What to work on:
Omit all pictures, then retype the data exactly as given.

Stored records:
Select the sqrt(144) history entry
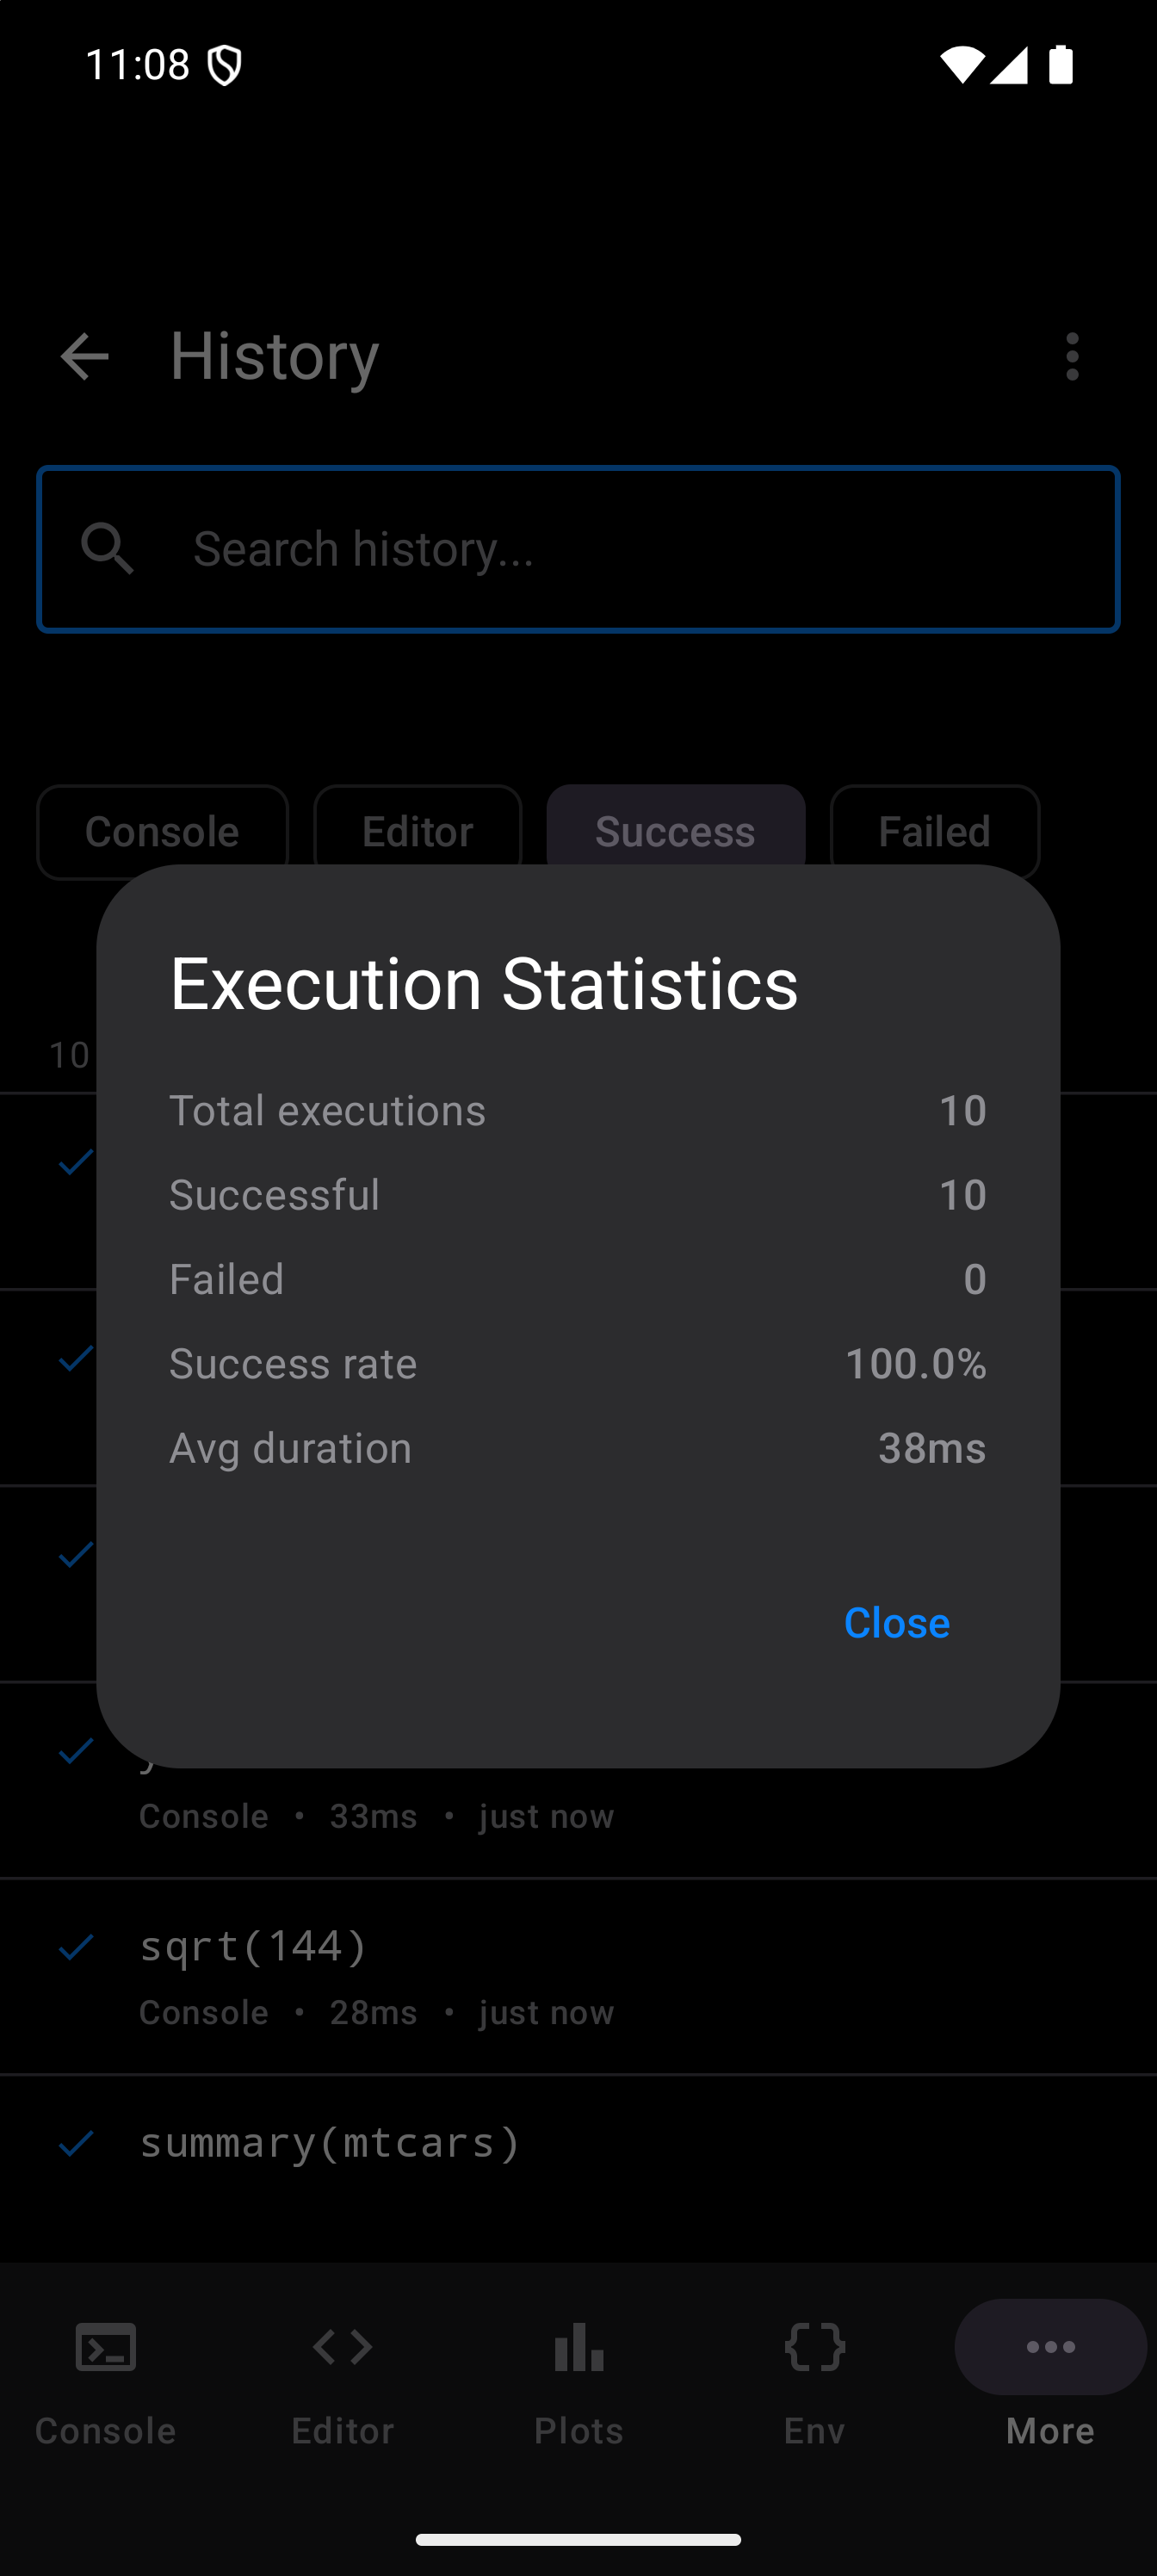This screenshot has height=2576, width=1157. point(600,1975)
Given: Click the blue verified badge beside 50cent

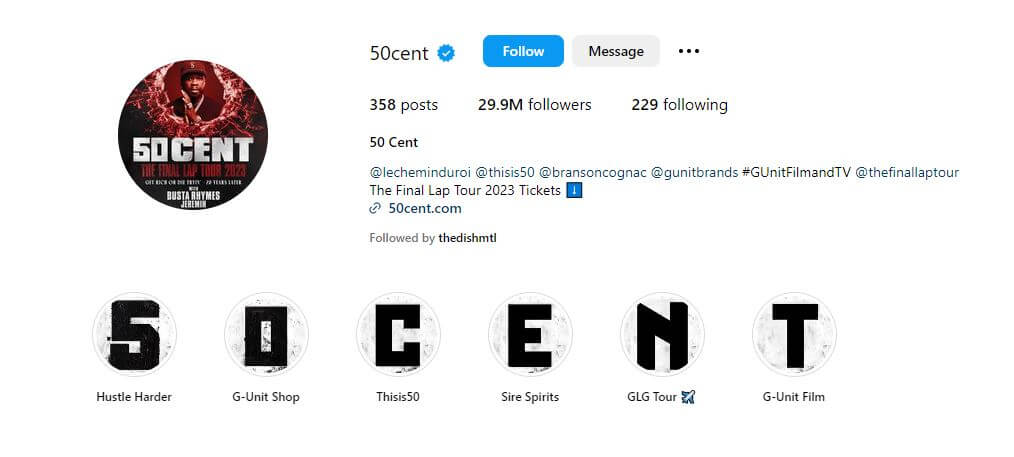Looking at the screenshot, I should [x=446, y=52].
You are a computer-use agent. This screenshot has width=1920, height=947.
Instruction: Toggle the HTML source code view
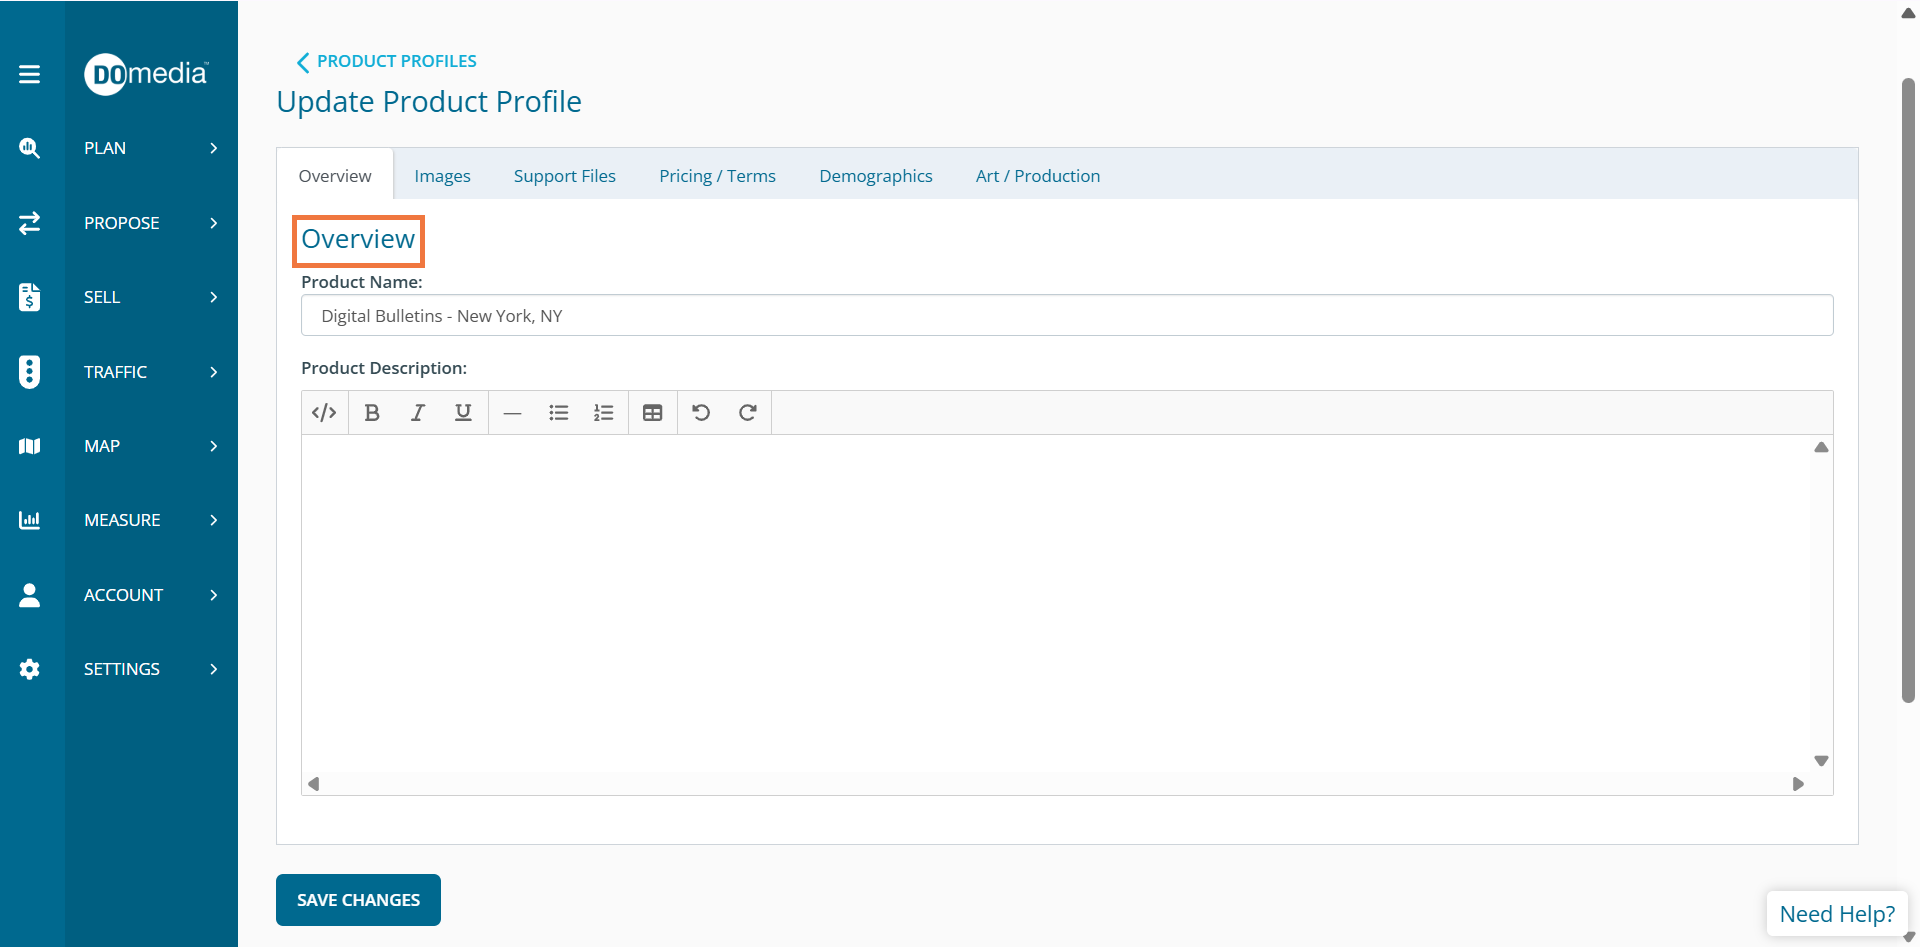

Solution for this exercise:
Select the sqrt(144) history entry
This screenshot has height=2576, width=1157. point(600,1975)
Given: Click the blue verified badge beside 50cent

Looking at the screenshot, I should [x=446, y=52].
You are a computer-use agent. This screenshot has width=1920, height=947.
Instruction: Toggle the HTML source code view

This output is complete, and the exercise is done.